• Work instructions
**a.** Does the article on BMW's face-lifted 5 and 6 Series support each of the following statements? Answer yes or no for each, and quote the words from the article that decide it. (i) The Reversing Assistant comes only in the top trims of the face-lifted models. (ii) From January to August, Korea was the largest market in the world for the 5 Series. (iii) During the reversing demonstration, the driver handled the accelerator and brake.
**b.** Pick up the article on BMW's face-lifted 5 and 6 Series after its final sentence, and carry it on from there.

• Reading passage
○ ○ ○ ○
BMW's face-lifted 5 Series on display at a cafe in Gwangju, Gyeonggi, on Oct. 5. [BMW KOREA]

BMW's face-lifted 5 Series on display at a cafe in Gwangju, Gyeonggi, on Oct. 5. [BMW KOREA]

 
GWANGJU, Gyeonggi — With nobody touching the steering wheel, the face-lifted BMW 6 Series reversed out of a narrow alleyway, with the driver only controlling the accelerator and brake. The steering wheel spun to the right and left on its own as it drove backward.
 
Dubbed the Reversing Assistant, this driving assistant technology is newly installed in all trims of the face-lifted 5 and 6 Series launched in Korea on Oct. 5.
 
It could come in handy for novice drivers when confronted with Seoul's narrow, winding, occasionally dead-end streets.
 
BMW Korea held a media test drive session on Oct. 5, roughly five months after the German carmaker held the world premiere for the two face-lifted models in Korea, a first for any import carmaker.
 
Korea is one of the biggest markets for the 5 Series, having sold 77,000 units of its seventh generation model over the past four years as of August.
 
Between January and August, Korea was the biggest market in the world for the model, with 14,133 units bought, according to the carmaker.
 
The facelifted 6 Series on the road. [BMW KOREA]

The facelifted 6 Series on the road. [BMW KOREA]

 
The Korea JoongAng Daily got to test out the gasoline-powered 540i xDrive M Sport on Monday.
○ ○ ○ ○
(Stored items)
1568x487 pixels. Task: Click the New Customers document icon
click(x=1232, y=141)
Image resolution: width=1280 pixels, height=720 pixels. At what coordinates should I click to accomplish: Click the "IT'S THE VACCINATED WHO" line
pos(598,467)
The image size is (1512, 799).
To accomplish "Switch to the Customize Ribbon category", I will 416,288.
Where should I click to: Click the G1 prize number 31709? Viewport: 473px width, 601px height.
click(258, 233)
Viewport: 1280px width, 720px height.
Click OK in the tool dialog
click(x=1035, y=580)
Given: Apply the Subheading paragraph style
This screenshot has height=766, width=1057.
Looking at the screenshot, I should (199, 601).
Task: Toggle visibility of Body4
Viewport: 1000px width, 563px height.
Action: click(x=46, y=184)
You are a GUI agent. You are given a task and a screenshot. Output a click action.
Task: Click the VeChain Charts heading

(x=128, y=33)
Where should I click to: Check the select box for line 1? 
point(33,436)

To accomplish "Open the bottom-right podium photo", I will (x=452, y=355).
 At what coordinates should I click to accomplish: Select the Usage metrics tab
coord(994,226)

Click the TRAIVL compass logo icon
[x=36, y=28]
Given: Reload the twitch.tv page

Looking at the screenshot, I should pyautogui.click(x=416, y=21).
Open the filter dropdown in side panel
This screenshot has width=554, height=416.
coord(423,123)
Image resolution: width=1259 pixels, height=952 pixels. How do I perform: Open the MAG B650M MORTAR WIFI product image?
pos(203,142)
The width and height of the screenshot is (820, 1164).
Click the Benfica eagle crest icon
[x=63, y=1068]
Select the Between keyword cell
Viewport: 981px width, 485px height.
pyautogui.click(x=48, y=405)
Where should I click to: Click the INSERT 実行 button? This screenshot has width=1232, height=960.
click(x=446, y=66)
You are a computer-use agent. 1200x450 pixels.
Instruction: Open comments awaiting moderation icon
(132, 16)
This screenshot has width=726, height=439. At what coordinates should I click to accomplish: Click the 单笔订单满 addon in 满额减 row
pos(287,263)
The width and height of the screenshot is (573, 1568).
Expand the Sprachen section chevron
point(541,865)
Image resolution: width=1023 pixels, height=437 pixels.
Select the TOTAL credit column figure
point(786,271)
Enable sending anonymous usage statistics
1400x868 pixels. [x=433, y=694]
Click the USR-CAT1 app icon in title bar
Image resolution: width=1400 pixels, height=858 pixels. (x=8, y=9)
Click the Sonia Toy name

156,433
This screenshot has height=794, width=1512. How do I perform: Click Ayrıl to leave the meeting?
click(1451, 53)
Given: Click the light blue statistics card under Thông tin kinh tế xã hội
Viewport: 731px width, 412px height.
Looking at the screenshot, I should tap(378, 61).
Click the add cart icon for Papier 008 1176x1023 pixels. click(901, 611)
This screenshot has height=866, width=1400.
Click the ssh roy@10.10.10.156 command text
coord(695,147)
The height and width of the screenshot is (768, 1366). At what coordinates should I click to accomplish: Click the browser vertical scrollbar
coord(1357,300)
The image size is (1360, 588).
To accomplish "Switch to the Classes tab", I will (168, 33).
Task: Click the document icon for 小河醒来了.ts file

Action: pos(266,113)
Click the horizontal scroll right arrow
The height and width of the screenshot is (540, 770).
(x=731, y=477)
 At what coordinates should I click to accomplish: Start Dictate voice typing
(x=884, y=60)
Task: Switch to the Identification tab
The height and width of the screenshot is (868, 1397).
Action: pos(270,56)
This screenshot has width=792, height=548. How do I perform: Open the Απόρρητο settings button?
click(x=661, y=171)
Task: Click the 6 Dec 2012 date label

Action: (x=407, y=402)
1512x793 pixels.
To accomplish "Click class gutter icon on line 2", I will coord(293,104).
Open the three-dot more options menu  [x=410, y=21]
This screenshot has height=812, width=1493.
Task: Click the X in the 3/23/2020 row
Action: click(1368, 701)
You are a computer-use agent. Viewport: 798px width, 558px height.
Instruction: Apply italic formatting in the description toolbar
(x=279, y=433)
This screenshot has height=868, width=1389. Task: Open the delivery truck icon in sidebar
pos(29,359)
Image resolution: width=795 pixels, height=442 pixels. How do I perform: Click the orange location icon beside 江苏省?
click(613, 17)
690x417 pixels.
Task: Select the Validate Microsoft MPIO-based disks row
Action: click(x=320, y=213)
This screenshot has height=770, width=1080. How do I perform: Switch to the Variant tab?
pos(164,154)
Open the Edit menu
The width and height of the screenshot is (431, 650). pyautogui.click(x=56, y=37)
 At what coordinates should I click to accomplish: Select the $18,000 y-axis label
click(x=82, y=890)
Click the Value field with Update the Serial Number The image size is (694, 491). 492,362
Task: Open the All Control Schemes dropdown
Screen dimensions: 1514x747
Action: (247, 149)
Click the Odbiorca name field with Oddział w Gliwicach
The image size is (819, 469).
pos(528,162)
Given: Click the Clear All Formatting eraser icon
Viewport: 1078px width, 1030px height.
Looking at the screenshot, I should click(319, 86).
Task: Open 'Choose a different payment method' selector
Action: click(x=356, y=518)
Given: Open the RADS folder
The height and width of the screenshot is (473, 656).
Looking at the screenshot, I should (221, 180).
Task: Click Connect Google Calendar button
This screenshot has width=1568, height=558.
○ ○ ○ ○
• Your written answers
**a.**
(i) No: "newly installed in all trims of the face-lifted 5 and 6 Series launched in Korea on Oct. 5"
(ii) Yes: "Between January and August, Korea was the biggest market in the world for the model, with 14,133 units bought"
(iii) Yes: "with the driver only controlling the accelerator and brake"

**b.**
The sporty car excelled in offering a dynamic driving performance without jeopardizing its stability at speed. The vehicle responded immediately to the accelerator, jumping off the line to easily exceed speeds of 150 kilometers (93 miles) per hour.
 
Under speeds of 140 kilometers per hour, the car is able to cruise on its own using its Driving Assistant Professional, which pretty much offers the same partially autonomous driving features available on other models, such as keeping its distance from the car in front and staying within the lanes.
 
When the function is turned on, the digital cluster behind the steering wheel provides a 3-D graphic of nearby roads and vehicles.
 
What differs from other models is that its lane keeping assistant — which is a default function that activates even without the Driving Assistant Professional system turned on — actively engages with the driving. When this reporter tried to change lanes on an empty road without turning on the signal, the vehicle jacked back the steering wheel, trying to keep the car in lane.
 
Its driving interventions did not stop there.
 
When the vehicle was exceeding the speed limit, the internal navigation system repeatedly ordered the driver to slow down, while other cars usually offer gentler warnings or suggestions.
 
The 630i xDrive GT M Sport provides a similar level of driving assistant technology to the 5 Series, while its driving performance was heavier and more elegant, although it lacked that powerful thrust at the start.
 
The 5 Series comes in five types of gasoline engines, two types of diesel engine topped with a 48-volt electrical system and one plug-in hybrid.
 
The base trim of the 520i model starts at 63.6 million won ($55,200) with a maximum horsepower of 184 and torque of 29.6 kilogram-meters.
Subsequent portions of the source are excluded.